*Given exercise 1:* According to the project description, what gave Albert the Great his great influence on European thought? Answer in one to three sentences.
*Given exercise 2:*
Answer these questions from the project description:
(a) Under which program is the project funded?
(b) Which ecclesiastic academic center is named among the places where Albert's sources resonated?
(c) What role does philosophy of Greek origin play in the project's new interpretation of the 13th century?

── Excerpt provided

ITINERARIES OF PHILOSOPHY
AND SCIENCE FROM BAGHDAD TO FLORENCE

ALBERT THE GREAT, HIS SOURCES AND HIS LEGACIES

 

Itineraries of Philosophy and Science from Baghdad to Florence: Albert the Great, his Sources and his Legacies
is a multi-institutional research project funded by Italian Ministry under the programme PRIN 2022

The Project

In medieval philosophy, theology, and science, Albert the Great (d. 1280) represents the highest example of reliance on authors of different cultural provenances, and his multifarious references to sources granted him paramount influence in coeval and subsequent European thought. Building on previous research, the project aims at a systematic analysis of the multi-cultural background of the philosophical, theological and scriptural works of Albert, and of the impact of his use of sources in contemporary and later authors, circles, and intellectual trends.

Research on a series of representative test-cases chosen among the main disciplinary and doctrinal areas of Albert's production will lead to:

A) a full appreciation of the wide range of Greek, Latin, Arabic, and Hebrew and other oriental sources employed by Albert in his writings, a detailed explanation of the finality of this intertextual and intercultural strategy, and a study of the wide resonance in subsequent authors of the repository of sources which Albert made available to Latinity, with respect to university institutions (faculties of arts), ecclesiastic academic centers (Dominican school of Cologne), and non-academic contexts (cultural environments of Dante Alighieri), involving pseudo-epigraphical writings, vernacular productions, and encyclopedias;

B) a new interpretation of the crucial phase of the Middle Ages in which Albert the Great lived (13th century) from an intercultural perspective, with the philosophy of Greek origin playing the pivotal role of rational common ground at the intersection of the three Mediterranean cultures, across dogmatic barriers and political fluctuations;

C) an attempt to apply Albert the Great's model of intercultural philosophical dialogue to contemporary concerns, with special regards to issues like the theory of the alleged “clash of civilizations”, the debate about the “cultural roots” of Europe, and the project of a sustainable, inclusive, and tolerant society, respectful of human diversity and attentive to environmental needs.

────
── Extracted records

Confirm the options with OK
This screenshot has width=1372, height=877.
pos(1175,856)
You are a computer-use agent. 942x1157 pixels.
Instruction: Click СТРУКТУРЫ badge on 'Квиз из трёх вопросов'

────

*Right answer 1:* His many references to sources from different cultural provenances gave him paramount influence on the European thought of his own time and after. He drew on authors from different cultures more than any other figure in medieval philosophy, theology, and science.

*Right answer 2:*
(a) PRIN 2022, from the Italian Ministry.
(b) The Dominican school of Cologne.
(c) It serves as the rational common ground at the intersection of the three Mediterranean cultures, across dogmatic barriers and political fluctuations.